In fact, one in three Sanders voters would be “upset” if Clinton won the nomination. 16% would vote for Donald Trump if Clinton were the Democratic nominee, another 14% would find someone else to vote for. However, polls conducted in the heat of a primary campaign often overestimate the level of November desertion by supporters of other candidates for the nomination.

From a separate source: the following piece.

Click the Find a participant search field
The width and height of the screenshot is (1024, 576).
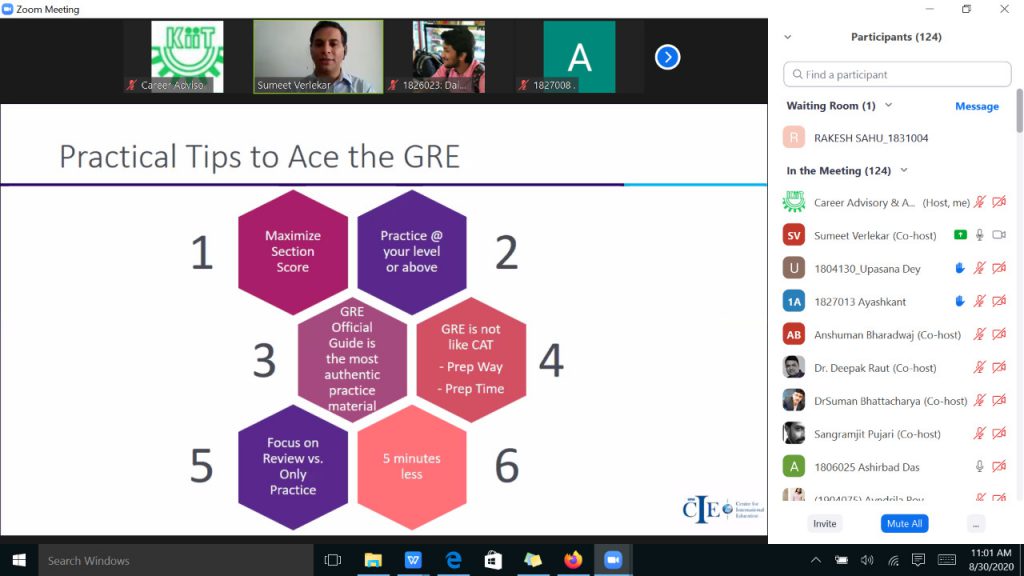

Those current negative ratings of Clinton by Sanders’ supporters have made Sanders the better-liked, though not the most popular, candidate among all Democratic primary voters. However, there is not much difference in the enthusiasm levels Democratic voters would have if either candidate won their party’s nomination
RCP with a conservative view of the Trump nomination, with demographic data:
Trump, on the other hand, does well in counties with low levels of education, high unemployment and lots of renters, and poorly in counties with high education and high income. Note that he does well in areas with large numbers of African-Americans. Since few African-Americans vote in GOP primaries, this probably has more to do with the whites who are living there, which could possibly be explained by the “racial threat” hypothesis in political science (tracing at least back to V.O. Key, which concluded that whites who lived in areas with high African-American populations were more susceptible to racialized appeals than elsewhere).
This is all consistent with Henry Olsen and Dante Scala’s theory in their forthcoming book, “The Four Faces of the Republican Party,” which finds Republican nomination battles are fairly stable within factions, but the order and rate at which the field winnows have a lot to do with who ultimately wins.

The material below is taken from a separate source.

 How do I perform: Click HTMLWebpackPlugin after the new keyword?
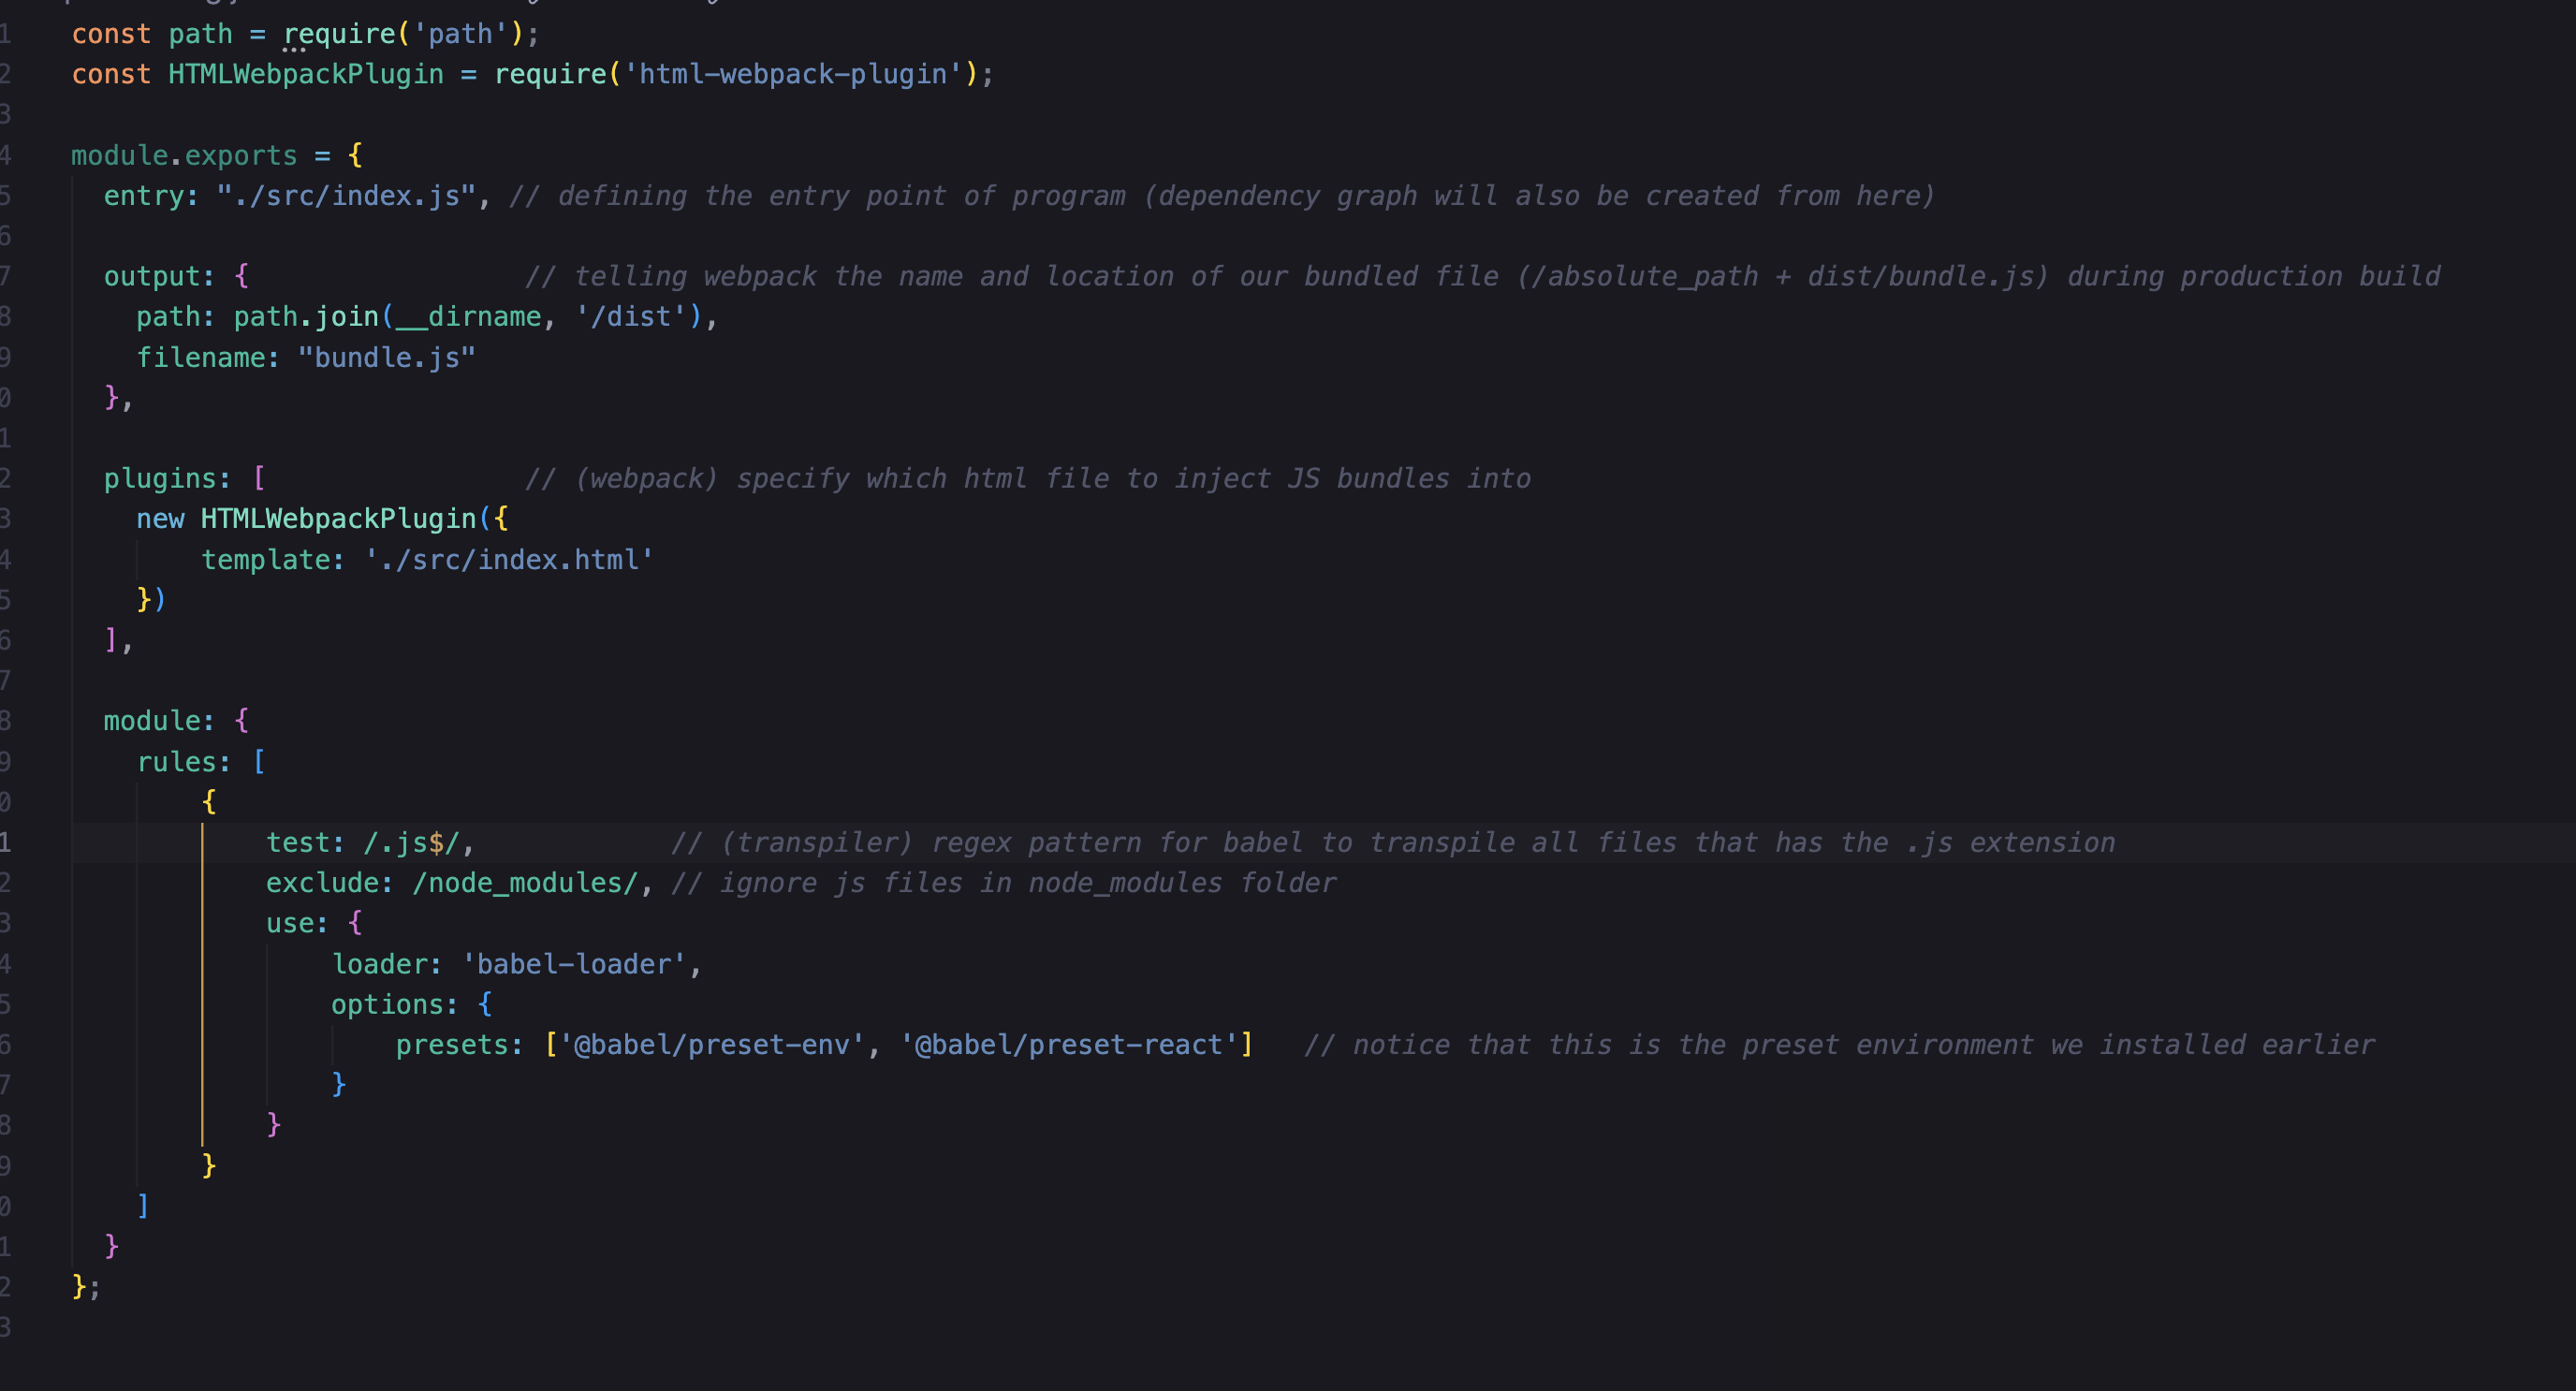[x=337, y=518]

Because Trump was able to consolidate his branch of the Republican Party so early, while the others have fought among themselves, he’s been able to stay above the fray to a certain extent, and to build an air of inevitability around his nomination.
Editorial in six USA TODAY Network newspapers:
What an embarrassment. What an utter disgrace.
We’re fed up with Gov. Chris Christie’s arrogance.
We’re fed up with his opportunism.
We’re fed up with his hypocrisy.
We’re fed up with his sarcasm.
We’re fed up with his long neglect of the state to pursue his own selfish agenda.
We’re disgusted with his endorsement of Donald Trump after he spent months on the campaign trail trashing him, calling him unqualified by temperament and experience to be president.
And we’re fed up with his continuing travel out of state on New Jersey’s dime, stumping for Trump, after finally abandoning his own presidential campaign.
For the good of the state, it’s time for Christie to do his long-neglected constituents a favor and resign as governor. If he refuses, citizens should initiate a recall effort.
Hans Noel (co-author The Party Decides ):
Failure is hardly universal. Such indecision has not been a problem for the Democrats this cycle.
The Democratic Party has its own factions, but that conflict has mostly been worked out within party circles. This made the Democratic leaders’ choice much easier. And having backed Mrs. Clinton, party leaders are now going to the mat for her, just as they have done when outsiders challenged their choice in previous elections.
Mrs. Clinton’s march to the nomination shows that parties are still able to make decisions. But Mr. Trump’s success demonstrates that that ability may now be much easier to disrupt.